## INPUT

#####

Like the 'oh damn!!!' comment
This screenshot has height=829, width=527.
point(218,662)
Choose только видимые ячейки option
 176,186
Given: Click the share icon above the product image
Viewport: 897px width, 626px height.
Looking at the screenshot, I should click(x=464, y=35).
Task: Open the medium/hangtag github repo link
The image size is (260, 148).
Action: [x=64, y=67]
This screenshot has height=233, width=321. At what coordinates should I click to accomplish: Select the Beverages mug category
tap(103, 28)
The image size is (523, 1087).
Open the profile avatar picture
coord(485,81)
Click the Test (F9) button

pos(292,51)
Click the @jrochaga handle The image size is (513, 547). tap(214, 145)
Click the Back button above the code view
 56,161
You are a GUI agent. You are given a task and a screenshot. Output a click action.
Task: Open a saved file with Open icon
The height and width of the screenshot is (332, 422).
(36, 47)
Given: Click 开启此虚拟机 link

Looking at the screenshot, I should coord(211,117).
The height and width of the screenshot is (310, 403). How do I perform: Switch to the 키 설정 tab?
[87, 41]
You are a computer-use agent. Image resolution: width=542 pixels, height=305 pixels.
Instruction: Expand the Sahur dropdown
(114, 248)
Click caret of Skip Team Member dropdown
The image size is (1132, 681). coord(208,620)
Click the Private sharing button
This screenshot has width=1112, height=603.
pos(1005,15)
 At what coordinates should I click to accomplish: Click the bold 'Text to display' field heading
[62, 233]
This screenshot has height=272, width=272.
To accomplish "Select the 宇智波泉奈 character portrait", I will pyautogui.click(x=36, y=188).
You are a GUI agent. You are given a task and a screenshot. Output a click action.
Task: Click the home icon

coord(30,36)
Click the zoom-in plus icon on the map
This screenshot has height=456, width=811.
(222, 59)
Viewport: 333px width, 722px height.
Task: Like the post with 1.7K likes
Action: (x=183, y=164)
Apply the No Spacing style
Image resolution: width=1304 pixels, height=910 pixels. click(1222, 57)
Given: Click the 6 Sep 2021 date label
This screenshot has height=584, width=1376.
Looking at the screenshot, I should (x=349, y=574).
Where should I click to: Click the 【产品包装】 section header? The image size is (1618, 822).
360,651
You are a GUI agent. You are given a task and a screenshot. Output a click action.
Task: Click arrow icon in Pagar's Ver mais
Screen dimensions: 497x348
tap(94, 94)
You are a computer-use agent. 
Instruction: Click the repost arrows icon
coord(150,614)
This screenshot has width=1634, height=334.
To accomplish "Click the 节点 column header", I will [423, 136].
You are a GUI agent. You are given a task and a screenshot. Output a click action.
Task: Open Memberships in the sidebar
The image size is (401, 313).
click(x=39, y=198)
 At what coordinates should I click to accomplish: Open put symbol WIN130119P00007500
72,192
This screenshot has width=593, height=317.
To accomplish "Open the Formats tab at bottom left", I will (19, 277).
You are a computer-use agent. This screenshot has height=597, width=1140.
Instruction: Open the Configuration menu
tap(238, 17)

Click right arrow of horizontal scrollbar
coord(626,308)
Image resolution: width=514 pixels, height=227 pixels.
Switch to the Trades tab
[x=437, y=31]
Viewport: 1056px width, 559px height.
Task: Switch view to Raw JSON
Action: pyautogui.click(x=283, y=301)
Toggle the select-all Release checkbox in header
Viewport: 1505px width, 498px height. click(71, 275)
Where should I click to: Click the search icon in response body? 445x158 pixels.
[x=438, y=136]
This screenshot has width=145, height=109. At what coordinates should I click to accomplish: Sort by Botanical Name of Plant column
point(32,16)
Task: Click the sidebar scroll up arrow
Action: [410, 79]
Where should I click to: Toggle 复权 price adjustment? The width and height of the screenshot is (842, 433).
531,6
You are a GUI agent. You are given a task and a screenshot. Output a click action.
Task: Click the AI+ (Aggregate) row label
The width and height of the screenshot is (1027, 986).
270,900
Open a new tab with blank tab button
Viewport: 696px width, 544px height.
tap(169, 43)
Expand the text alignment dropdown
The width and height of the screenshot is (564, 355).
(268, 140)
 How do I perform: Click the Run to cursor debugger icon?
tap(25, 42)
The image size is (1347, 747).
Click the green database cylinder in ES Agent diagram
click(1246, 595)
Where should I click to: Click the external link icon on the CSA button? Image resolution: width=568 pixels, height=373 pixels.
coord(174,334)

#####

## EXERCISE DETAILS
Look through the listing above and copy each line with the word "computer" in it.

## SOLUTION TO THIS EXERCISE
You are a computer-use agent. Image resolution: width=542 pixels, height=305 pixels.
You are a computer-use agent. 
You are a computer-use agent. This screenshot has height=597, width=1140.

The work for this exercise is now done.